** RECORDS TO USE follows **

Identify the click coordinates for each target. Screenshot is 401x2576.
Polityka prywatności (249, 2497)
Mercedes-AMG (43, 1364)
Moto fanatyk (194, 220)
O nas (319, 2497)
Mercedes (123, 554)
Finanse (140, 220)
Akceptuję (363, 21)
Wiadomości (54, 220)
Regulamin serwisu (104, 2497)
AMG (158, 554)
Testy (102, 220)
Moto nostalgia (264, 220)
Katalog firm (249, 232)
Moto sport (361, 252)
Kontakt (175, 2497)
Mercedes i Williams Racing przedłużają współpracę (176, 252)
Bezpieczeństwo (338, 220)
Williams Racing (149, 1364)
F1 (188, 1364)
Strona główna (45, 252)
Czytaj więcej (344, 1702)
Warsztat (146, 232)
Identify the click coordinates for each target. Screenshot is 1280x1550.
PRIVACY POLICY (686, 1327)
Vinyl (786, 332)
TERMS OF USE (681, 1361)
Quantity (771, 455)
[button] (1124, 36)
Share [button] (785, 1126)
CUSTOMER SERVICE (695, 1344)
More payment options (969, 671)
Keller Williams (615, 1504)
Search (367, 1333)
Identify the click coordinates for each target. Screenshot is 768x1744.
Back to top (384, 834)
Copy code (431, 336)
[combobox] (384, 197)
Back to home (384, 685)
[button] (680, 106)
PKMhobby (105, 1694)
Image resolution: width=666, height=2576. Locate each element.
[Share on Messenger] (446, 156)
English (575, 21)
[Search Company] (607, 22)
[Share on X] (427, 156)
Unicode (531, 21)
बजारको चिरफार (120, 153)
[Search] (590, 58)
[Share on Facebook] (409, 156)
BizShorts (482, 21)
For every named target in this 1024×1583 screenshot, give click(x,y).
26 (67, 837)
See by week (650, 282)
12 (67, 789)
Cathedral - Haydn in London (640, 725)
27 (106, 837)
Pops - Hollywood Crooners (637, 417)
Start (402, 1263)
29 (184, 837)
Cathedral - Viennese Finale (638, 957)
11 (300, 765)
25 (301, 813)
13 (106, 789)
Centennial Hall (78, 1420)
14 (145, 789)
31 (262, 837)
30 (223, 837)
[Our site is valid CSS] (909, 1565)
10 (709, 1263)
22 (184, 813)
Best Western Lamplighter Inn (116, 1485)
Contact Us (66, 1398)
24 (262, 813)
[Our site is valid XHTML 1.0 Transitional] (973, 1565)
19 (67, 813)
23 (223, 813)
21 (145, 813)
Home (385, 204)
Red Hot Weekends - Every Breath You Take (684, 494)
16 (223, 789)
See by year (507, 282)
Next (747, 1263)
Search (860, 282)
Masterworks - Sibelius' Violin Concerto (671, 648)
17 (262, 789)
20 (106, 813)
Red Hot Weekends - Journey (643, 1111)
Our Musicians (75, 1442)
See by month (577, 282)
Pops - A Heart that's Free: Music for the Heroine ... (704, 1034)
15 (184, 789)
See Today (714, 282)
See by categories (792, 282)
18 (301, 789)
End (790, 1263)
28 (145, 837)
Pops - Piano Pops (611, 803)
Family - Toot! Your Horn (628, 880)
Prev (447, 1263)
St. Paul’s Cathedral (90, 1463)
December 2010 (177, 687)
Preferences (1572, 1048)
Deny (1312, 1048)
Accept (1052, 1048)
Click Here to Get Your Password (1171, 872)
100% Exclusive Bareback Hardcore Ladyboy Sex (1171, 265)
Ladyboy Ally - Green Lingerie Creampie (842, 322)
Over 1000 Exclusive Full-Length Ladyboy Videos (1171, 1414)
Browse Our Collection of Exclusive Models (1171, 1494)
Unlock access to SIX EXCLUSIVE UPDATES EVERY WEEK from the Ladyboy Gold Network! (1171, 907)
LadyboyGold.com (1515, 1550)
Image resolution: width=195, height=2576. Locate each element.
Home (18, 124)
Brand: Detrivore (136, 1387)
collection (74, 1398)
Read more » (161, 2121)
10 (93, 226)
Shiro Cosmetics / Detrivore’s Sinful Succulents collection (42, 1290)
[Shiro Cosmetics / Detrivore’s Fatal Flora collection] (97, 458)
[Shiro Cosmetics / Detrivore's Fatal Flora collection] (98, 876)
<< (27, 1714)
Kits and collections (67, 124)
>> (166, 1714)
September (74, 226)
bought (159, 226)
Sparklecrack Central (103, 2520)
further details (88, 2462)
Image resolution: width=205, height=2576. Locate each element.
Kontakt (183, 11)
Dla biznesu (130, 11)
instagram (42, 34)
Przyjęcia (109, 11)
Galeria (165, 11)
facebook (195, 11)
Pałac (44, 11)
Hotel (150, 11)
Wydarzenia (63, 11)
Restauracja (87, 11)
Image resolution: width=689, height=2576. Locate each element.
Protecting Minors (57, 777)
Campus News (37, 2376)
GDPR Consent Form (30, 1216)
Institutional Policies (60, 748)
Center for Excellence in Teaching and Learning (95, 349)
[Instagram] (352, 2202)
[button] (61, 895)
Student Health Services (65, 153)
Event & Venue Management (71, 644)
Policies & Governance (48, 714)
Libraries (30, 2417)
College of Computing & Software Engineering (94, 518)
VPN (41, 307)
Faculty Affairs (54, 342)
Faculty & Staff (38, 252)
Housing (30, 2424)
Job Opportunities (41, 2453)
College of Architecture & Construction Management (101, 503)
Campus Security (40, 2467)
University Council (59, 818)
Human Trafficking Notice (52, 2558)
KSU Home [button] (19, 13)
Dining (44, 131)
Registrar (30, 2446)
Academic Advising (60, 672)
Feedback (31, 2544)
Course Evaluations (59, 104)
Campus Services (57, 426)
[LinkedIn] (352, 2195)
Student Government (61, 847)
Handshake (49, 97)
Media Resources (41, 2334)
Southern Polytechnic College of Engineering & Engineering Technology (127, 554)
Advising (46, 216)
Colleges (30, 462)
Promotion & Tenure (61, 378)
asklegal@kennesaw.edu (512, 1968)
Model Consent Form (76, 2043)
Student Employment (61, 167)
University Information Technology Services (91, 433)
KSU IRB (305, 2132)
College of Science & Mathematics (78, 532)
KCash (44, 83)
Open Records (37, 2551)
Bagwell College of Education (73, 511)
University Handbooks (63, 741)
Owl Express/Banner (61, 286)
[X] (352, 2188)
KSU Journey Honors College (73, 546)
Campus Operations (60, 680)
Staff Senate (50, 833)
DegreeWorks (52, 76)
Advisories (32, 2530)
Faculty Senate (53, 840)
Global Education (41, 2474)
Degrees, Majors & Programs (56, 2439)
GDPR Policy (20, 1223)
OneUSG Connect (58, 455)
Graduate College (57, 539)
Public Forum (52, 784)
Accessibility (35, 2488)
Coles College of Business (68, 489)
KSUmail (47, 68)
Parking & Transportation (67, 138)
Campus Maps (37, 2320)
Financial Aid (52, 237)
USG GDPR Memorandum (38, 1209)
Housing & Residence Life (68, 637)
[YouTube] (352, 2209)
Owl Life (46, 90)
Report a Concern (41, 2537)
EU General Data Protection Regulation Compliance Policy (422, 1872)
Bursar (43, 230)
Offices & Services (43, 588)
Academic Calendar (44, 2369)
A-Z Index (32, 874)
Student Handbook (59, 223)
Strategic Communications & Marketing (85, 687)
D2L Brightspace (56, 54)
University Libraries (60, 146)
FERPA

** End of RECORDS TO USE **

YOUR GOAL
Identify the lines above that contain the word "site", then copy them.

SOLVED EXERCISE
[Our site is valid CSS] (909, 1565)
[Our site is valid XHTML 1.0 Transitional] (973, 1565)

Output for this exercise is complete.